> Data excerpts
┄┄┄┄┄┄┄┄┄┄┄┄┄┄┄┄┄┄┄┄
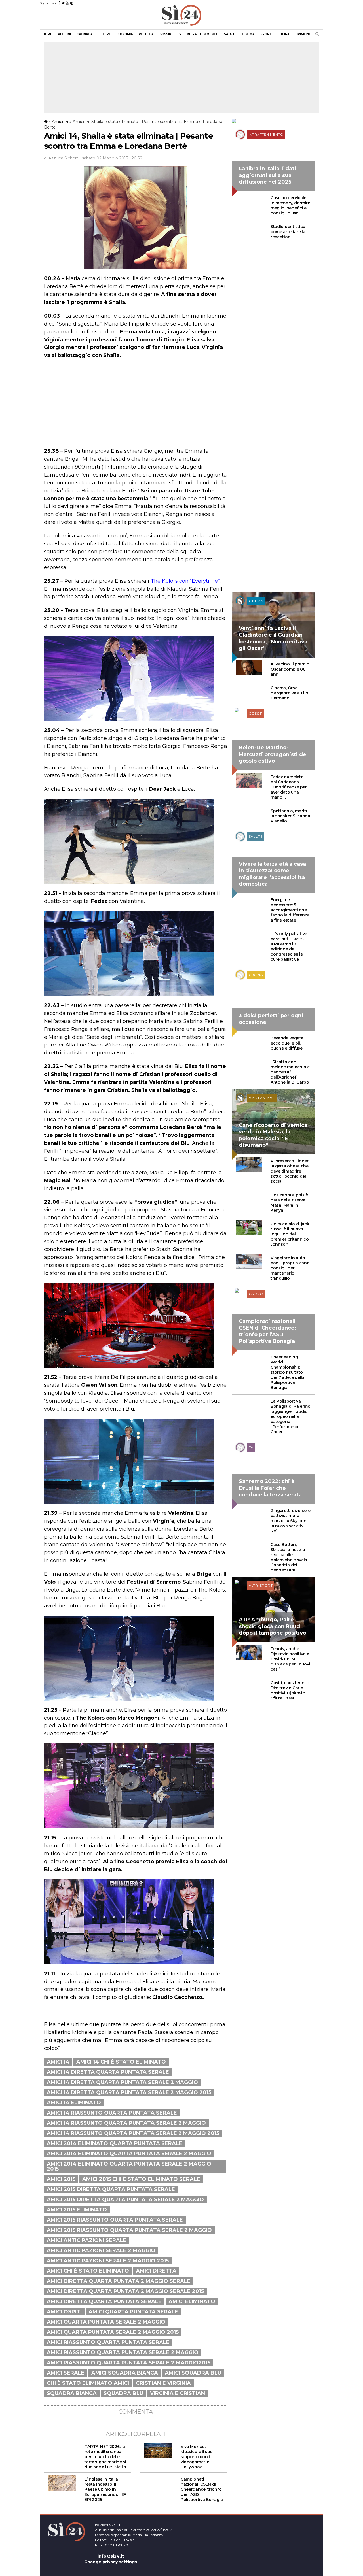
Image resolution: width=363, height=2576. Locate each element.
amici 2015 (61, 2179)
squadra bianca (72, 2393)
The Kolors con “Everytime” (185, 581)
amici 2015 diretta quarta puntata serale (111, 2189)
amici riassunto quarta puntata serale (108, 2342)
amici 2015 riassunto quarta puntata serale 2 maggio (129, 2230)
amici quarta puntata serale (133, 2312)
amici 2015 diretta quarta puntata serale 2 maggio (125, 2199)
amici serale (66, 2373)
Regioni (64, 34)
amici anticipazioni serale (86, 2240)
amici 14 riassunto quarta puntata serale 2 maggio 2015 (133, 2133)
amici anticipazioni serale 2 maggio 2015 (108, 2261)
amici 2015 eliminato (77, 2210)
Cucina (283, 34)
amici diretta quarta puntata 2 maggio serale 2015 (125, 2291)
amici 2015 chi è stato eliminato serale (141, 2179)
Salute (230, 34)
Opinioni (302, 34)
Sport (266, 34)
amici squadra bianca (124, 2373)
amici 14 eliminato (74, 2102)
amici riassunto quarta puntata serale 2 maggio (123, 2352)
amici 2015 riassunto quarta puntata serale (115, 2220)
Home (47, 34)
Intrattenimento (202, 34)
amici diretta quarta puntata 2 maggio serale (119, 2281)
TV (179, 34)
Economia (124, 34)
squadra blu (123, 2393)
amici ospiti (64, 2312)
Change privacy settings (110, 2561)
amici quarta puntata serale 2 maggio (106, 2322)
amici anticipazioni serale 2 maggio (101, 2250)
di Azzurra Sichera (61, 158)
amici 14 (58, 2062)
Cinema (248, 34)
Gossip (165, 34)
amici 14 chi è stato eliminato (121, 2062)
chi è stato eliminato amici (88, 2383)
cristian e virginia (163, 2383)
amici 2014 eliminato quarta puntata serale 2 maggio (129, 2153)
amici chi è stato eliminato (88, 2271)
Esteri (104, 34)
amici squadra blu (193, 2373)
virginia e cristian (177, 2393)
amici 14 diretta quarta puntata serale (108, 2072)
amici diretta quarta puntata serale (104, 2301)
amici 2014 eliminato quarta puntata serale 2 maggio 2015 (129, 2166)
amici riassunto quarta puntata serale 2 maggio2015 (128, 2363)
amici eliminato (191, 2301)
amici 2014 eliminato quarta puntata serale (114, 2143)
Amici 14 (60, 121)
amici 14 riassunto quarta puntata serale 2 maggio (126, 2123)
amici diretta (156, 2271)
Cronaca (85, 34)
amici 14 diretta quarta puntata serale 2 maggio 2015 (129, 2092)
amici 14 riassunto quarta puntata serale (112, 2113)
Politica (146, 34)
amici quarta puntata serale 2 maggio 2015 (113, 2332)
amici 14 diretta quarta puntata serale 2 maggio (122, 2082)
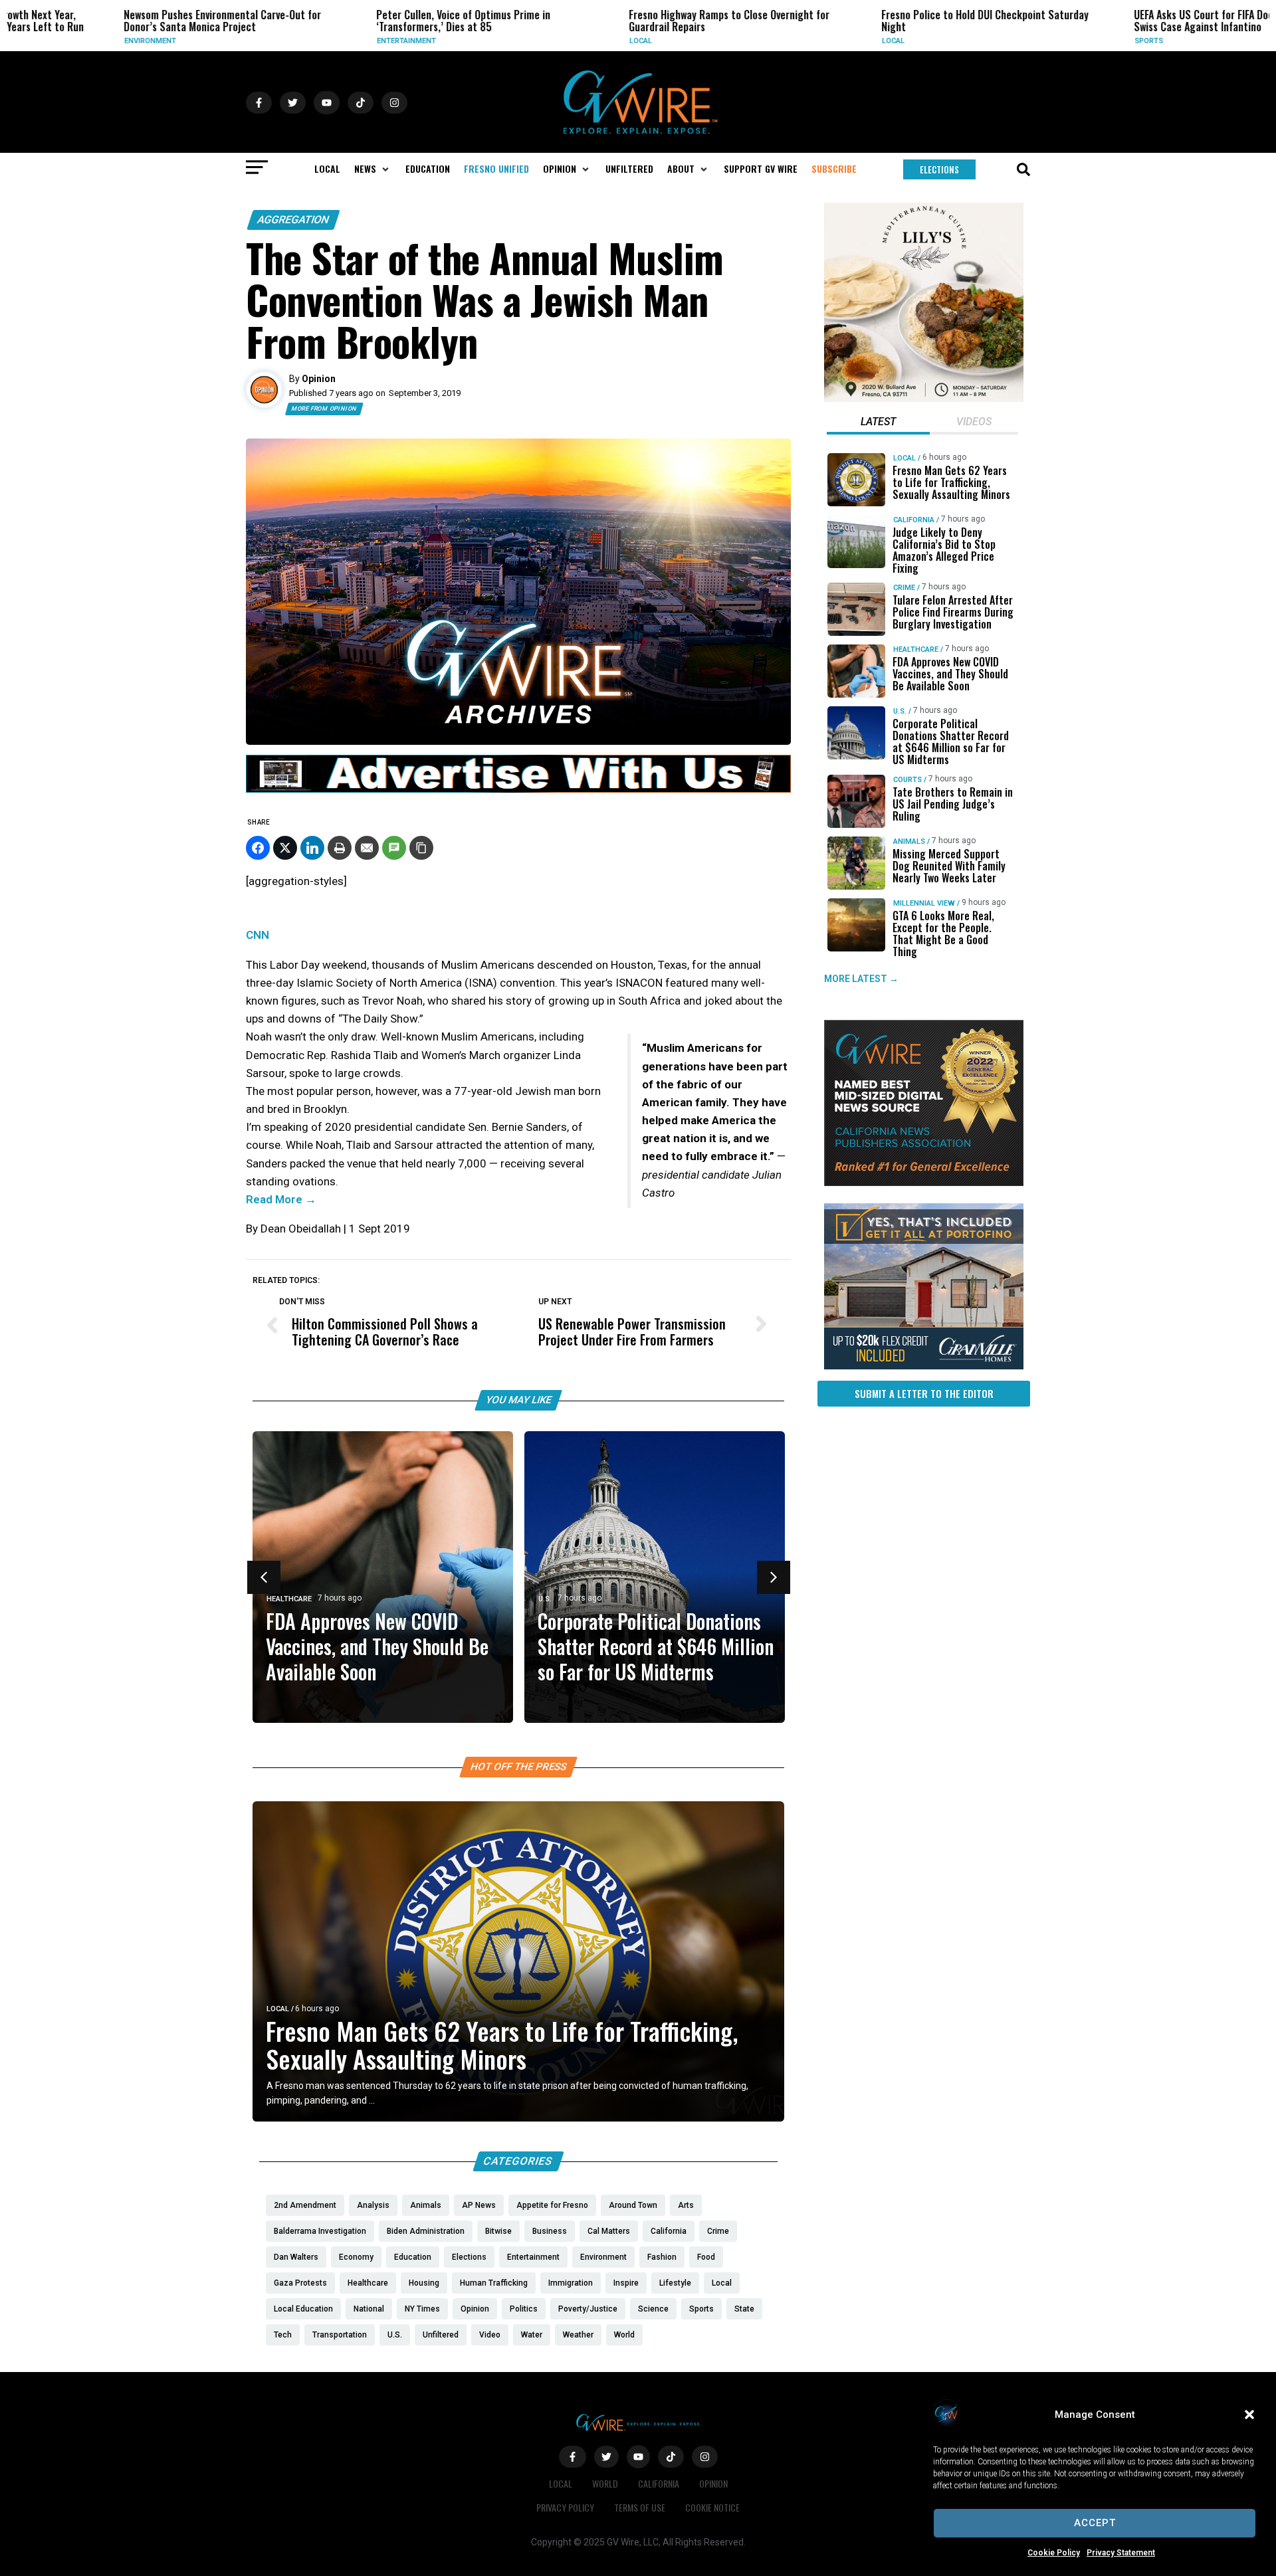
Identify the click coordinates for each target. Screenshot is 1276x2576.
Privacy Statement (1121, 2552)
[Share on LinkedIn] (312, 848)
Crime (904, 587)
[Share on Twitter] (285, 848)
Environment (53, 41)
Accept (1095, 2523)
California (913, 520)
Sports (1051, 41)
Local (543, 41)
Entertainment (309, 41)
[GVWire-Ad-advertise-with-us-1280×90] (518, 789)
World (605, 2483)
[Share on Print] (340, 848)
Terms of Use (639, 2507)
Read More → (281, 1199)
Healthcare (289, 1599)
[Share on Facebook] (258, 848)
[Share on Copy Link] (421, 848)
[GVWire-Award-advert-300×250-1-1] (923, 1182)
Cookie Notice (712, 2507)
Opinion (713, 2483)
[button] (1249, 2414)
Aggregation (293, 219)
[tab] (878, 423)
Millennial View (924, 903)
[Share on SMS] (394, 848)
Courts (907, 779)
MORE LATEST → (861, 978)
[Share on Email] (367, 848)
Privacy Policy (565, 2507)
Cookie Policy (1053, 2552)
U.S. (545, 1599)
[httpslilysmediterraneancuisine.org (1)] (923, 398)
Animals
┄┄┄┄┄┄┄┄┄┄┄┄┄┄┄┄┄┄┄┄
> Goal of the exercise
Among the entries above, find the line with "Amici 14 (60, 121)" and repeat exactly from there through the line with "U.S. (545, 1599)", leaving out the pictures.

> Answer
Amici 14 (60, 121)
amici 14 riassunto quarta puntata serale 2 maggio (126, 2123)
amici diretta (156, 2271)
Cronaca (85, 34)
amici 14 diretta quarta puntata serale 2 maggio 2015 (129, 2092)
amici 14 riassunto quarta puntata serale (112, 2113)
Politica (146, 34)
amici quarta puntata serale 2 maggio 2015 (113, 2332)
amici 14 diretta quarta puntata serale 2 maggio (122, 2082)
Identify the click coordinates for each target. Screenshot is 1276x2576.
Privacy Statement (1121, 2552)
[Share on LinkedIn] (312, 848)
Crime (904, 587)
[Share on Twitter] (285, 848)
Environment (53, 41)
Accept (1095, 2523)
California (913, 520)
Sports (1051, 41)
Local (543, 41)
Entertainment (309, 41)
[GVWire-Ad-advertise-with-us-1280×90] (518, 789)
World (605, 2483)
[Share on Print] (340, 848)
Terms of Use (639, 2507)
Read More → (281, 1199)
Healthcare (289, 1599)
[Share on Facebook] (258, 848)
[Share on Copy Link] (421, 848)
[GVWire-Award-advert-300×250-1-1] (923, 1182)
Cookie Notice (712, 2507)
Opinion (713, 2483)
[button] (1249, 2414)
Aggregation (293, 219)
[tab] (878, 423)
Millennial View (924, 903)
[Share on SMS] (394, 848)
Courts (907, 779)
MORE LATEST → (861, 978)
[Share on Email] (367, 848)
Privacy Policy (565, 2507)
Cookie Policy (1053, 2552)
U.S. (545, 1599)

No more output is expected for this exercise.